* **EXTRACTED TEXT**:
* Begin *
The market is not shrinking! It's just changing...
Oh, back on topic: I support meaningful, significant continual improvement by manufacturers; I'm not talking about the very minor incremental "improvements" promoted as significant, game-changing, or innovative that, with the help of 'zines, set up a desire-trap and promote status anxiety for "audiophiles".Cheers.
I do think though, if you're introducing new models of XXX every 6-12 months it does make it seem like the design was never really mature... the main complaint in the article is this is used to drive sales and encourage neverending turnover/upgrade paths that aren't necessary.
As in many (most?) other areas, the internet has had it's own powerful impact. We no longer wait for the new editions of magazines to be published before gorging on a feast of information and temptation, then allowing it to recede for a while before restarting the cycle. No doubt the constant stimulation of reviews, articles, forums has had it's effect not only on us, but also manufacturers driven to reduce product development and cycle times.
Can you provide some examples as to what you consider significant improvements?Just wondering as to how these may line up versus my short list.
Sure. Digital vs vinyl. Even now, digital is a lot better but still not better than vinyl. And vinyl's been around since the beginning and has been making only marginal improvements since about the 70's. Digital is a lot closer now (and I have a ton of hirez and pure DSD recordings). But vinyl is still better. So here it is - the quality of the source hasn't been surpassed in many, many years. Digital has been catching up, but only 'just now' is starting to pull even. Pull even, not surpass. Amps - same thing. Tubes just sound better than SS (to me anyway). And tube amps of today are only marginally better than the best tube amps in the past. Preamps, same. Speakers - OK, here's one area I think we've made improvements. Planars and ribbons maybe not 'that' new, but they're more common now, which is an improvement, IMO. Re: Cones/domes, we've had improvements in the diaphragm material and the motors, so yay (Beryllium tweeters are quite special, IMO).Here's the thing - I have assiduously built and tuned my system over 20 years to come as close as possible to reproduce classical music. Real instruments in real space. I have some astonishingly well recorded pure DSD chamber and piano recordings. I put them on my system, sounds great. But then I go listen to an actual live performance and the gap between my system and the real thing is quite large. Are we a tiny bit closer now to 'live' sound now than we were 20 years ago. Maybe a little. But not substantially. True live sound is still quite a ways off.
* End *
* **TASKS TO PERFORM**:
1. In the audio forum thread, how long has the poster who prefers vinyl been building and tuning the system?
2. Write the next part of the audio forum thread, picking up after its final post.

[Records in a dataset]
* Begin *
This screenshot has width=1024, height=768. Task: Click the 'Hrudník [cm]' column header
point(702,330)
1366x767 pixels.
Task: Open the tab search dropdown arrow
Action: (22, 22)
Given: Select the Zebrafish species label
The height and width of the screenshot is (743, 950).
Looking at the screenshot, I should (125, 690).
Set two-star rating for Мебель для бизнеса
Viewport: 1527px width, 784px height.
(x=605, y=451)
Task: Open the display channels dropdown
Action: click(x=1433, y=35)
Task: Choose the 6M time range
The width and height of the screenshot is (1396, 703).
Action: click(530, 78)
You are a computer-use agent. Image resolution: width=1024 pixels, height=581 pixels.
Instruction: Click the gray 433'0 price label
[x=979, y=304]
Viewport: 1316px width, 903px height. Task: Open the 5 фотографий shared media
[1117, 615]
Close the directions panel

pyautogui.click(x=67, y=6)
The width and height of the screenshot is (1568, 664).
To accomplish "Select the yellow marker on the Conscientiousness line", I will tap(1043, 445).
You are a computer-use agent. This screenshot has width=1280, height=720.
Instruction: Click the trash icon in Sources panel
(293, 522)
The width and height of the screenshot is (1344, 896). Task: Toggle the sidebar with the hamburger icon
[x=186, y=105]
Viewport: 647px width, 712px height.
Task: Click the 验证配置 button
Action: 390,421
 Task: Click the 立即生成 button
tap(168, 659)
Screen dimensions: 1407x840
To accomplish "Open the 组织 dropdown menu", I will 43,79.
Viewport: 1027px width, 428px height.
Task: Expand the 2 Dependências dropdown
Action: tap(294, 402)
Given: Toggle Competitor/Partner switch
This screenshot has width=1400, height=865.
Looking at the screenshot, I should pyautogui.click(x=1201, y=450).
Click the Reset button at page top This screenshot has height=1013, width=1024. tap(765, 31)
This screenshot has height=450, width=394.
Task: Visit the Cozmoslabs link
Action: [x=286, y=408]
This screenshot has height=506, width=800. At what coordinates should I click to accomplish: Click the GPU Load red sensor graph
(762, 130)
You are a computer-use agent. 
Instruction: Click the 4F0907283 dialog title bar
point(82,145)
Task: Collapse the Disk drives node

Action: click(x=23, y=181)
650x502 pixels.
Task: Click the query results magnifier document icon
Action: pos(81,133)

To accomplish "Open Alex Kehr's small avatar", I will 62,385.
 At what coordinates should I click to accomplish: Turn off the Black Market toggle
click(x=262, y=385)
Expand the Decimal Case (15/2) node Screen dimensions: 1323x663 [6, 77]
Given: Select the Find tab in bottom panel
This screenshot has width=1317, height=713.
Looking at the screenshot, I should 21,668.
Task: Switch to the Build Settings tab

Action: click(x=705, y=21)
* End *
* **ANSWERS TO THE EXERCISES**:
1. Over 20 years.

2.
When I first started in this hobby, I got sucked into the rhetoric about "live" sound. I kept wanting my system to sound like "the performers were in my room!" As my system improved, that illusion was realized further and further, but it never was an exact facsimile. Once I started to focus on how much I was enjoying the music from my system, and how well I felt the recordings were being reproduced, the less disappointment I experienced. Yes recordings can sound great, with space, air, dynamics, and palpability. But, its never like being at the event. I don't know if it ever really was supposed to be.
I prefer to replicate the recording the best as possible. That means you lose on some recordings that suck, but win big on the ones that are nice. Otherwise you're so busy coloring and distorting everything to make it sound the same, to pathetically resemble a real performance. Howveer the closer I get to represent the recording, the more a raw recording comes to a point where you'd mistake a real instrument being in the next room.IMO getting closer to the recording is a possibility that is closer in achievement than ever before. But people are still into lots of gear miles from that, and it's not too different from yesteryear.